> PROBLEM STATEMENT: Copy the lines from the one holding "Given: Select the Organizations building icon" through the one holding "Looking at the", both included, word for word, without the pictures.

> ENTRIES:
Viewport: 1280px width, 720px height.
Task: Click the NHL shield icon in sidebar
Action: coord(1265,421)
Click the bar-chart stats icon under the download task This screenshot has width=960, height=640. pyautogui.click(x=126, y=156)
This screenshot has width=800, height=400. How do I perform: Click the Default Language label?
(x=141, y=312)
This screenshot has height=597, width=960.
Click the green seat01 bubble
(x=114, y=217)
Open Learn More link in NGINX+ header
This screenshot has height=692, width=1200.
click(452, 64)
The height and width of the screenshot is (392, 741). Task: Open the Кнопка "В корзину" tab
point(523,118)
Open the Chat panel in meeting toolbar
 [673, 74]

---

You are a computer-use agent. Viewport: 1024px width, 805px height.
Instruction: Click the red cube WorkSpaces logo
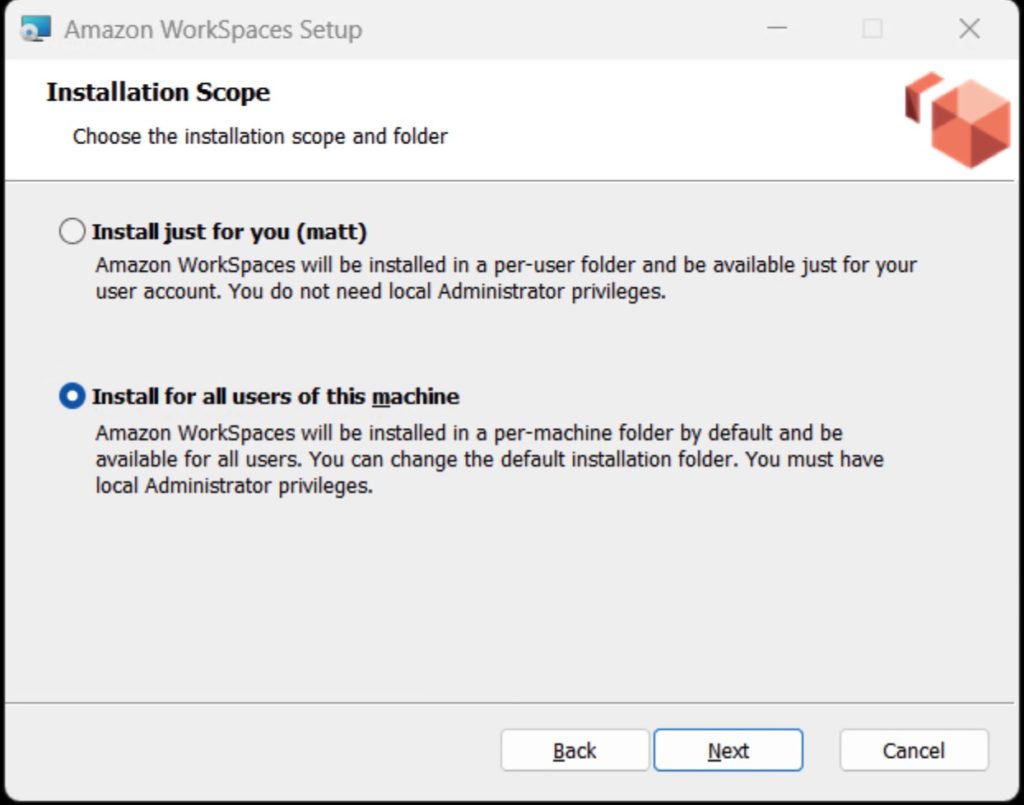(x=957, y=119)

...

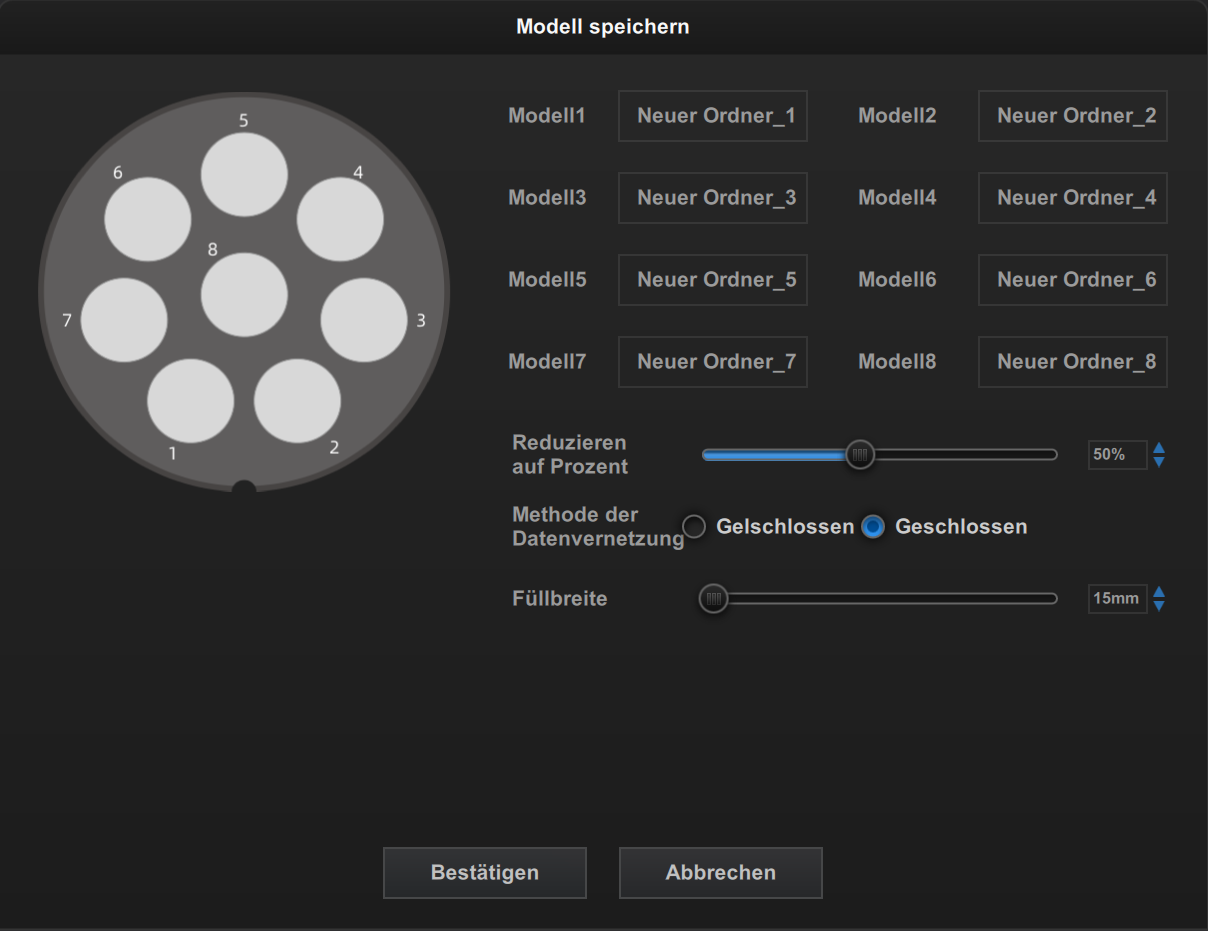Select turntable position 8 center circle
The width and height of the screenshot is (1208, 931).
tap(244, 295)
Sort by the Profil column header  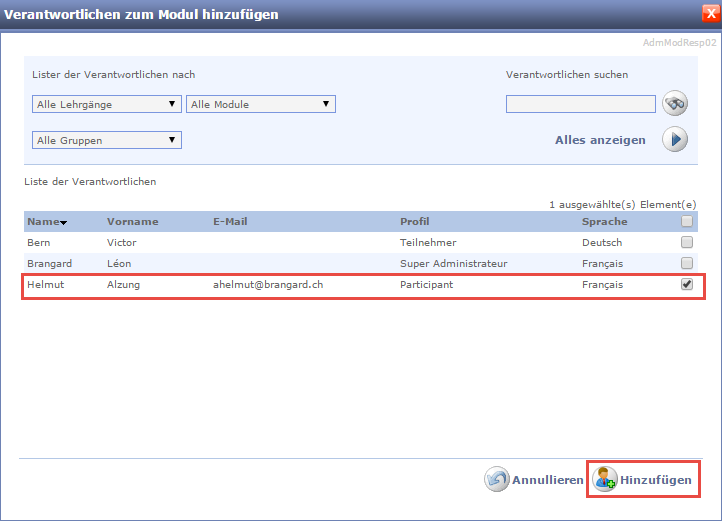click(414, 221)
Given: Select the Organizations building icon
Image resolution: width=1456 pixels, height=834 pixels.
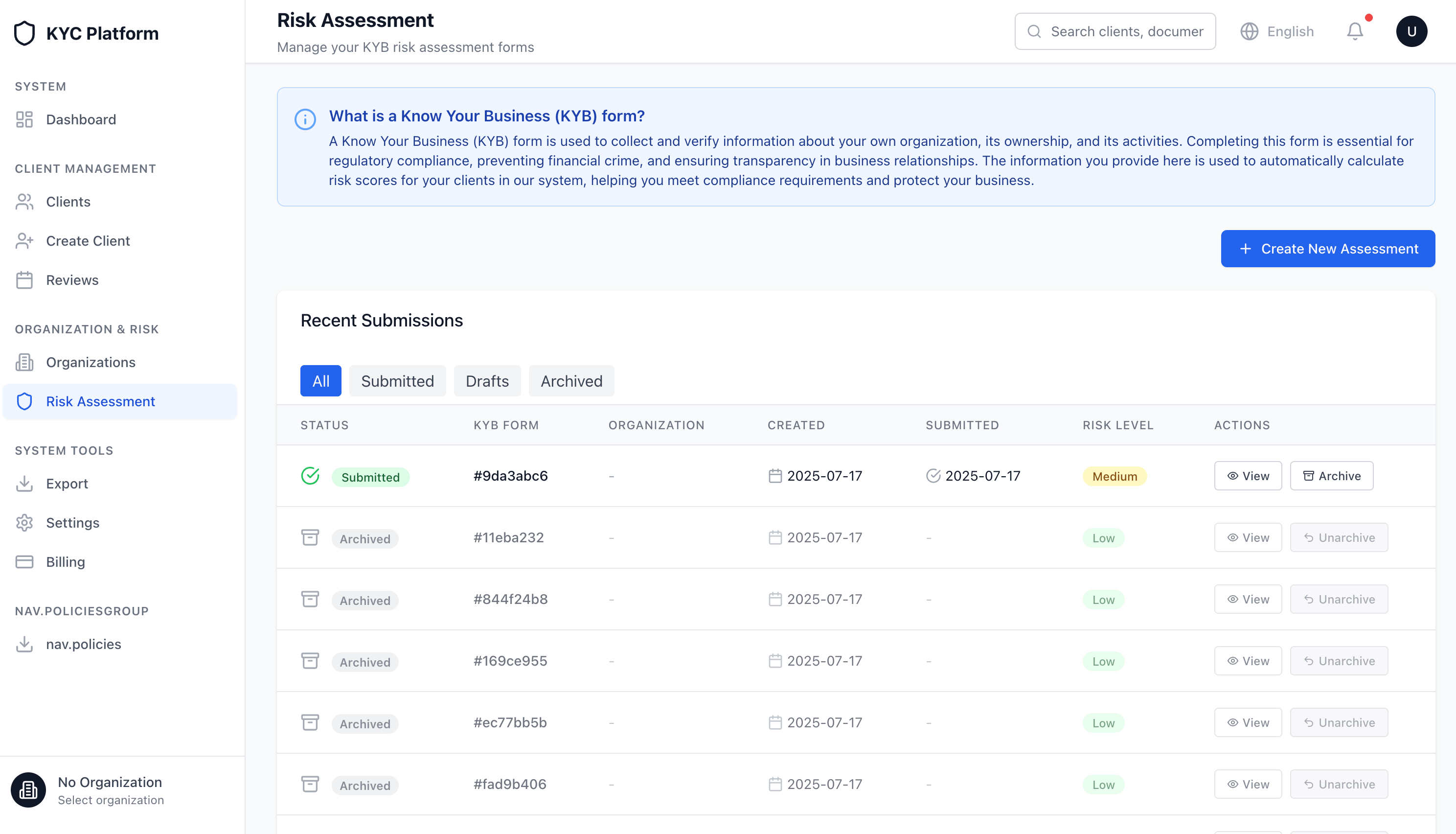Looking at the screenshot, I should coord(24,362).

> EXERCISE SOLUTION:
Given: Select the Organizations building icon
Image resolution: width=1456 pixels, height=834 pixels.
Looking at the screenshot, I should coord(24,362).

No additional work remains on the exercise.